──────── Source text
As befits a beachfront venue, the menu features lots of seafood with the platter for 2 being ever so popular. For non-seafood eaters, duck and beef have always enjoyed pride of place and interesting treatment.
I must confess though that since our return from overseas, our loyalty was tested by the emergence of half a dozen new restaurants in Cronulla dining precinct. When 15 years ago, Sealevel stood out as the only choice for “fine”dining among a plethora of takeaway joints, fast forward to 2016 and the variety of eating places is staggering. To the point where Sealevel’s menu looked predictable and boring.
But earlier this month, Terry was offered a dining voucher for his birthday, so we booked a table for 4, taking the kids along for a special evening. It was a cold and windy Thursday night, we arrived at 6.30pm, and were greeted by a warm and friendly staff. I looked around and the restaurant was a third full already, the clientele a mix of families (like us), couples possibly after a romantic night, and I noticed two tables beside us were set for large groups (who arrived 30 minutes later and filled the place with noise and laughter, not a bad thing in itself, but as unfortunately the building’s acoustics are not the best, it makes holding a conversation very challenging. You just have to talk louder, something to be aware of).
────────────────
──────── Material provided
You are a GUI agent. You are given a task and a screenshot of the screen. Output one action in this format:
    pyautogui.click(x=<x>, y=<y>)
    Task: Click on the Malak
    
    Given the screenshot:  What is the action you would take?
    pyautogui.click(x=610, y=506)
────────────────
▶ [To do]
1. Sum up the restaurant review in two sentences.
2. Rewrite the entries above, switching every "screenshot" to "screen capture" and leaving everything else as it is.

▶ [Solutions below]
1. Sealevel, a beachfront restaurant in Cronulla, is known for seafood like its popular platter for two and also serves duck and beef, but half a dozen new restaurants nearby made its menu seem predictable and boring. After Terry got a dining voucher for his birthday, a table for four with the kids was booked on a cold, windy Thursday, where the staff were warm and friendly but noisy large groups and poor acoustics made conversation hard.

2.
You are a GUI agent. You are given a task and a screen capture of the screen. Output one action in this format:
    pyautogui.click(x=<x>, y=<y>)
    Task: Click on the Malak
    
    Given the screen capture:  What is the action you would take?
    pyautogui.click(x=610, y=506)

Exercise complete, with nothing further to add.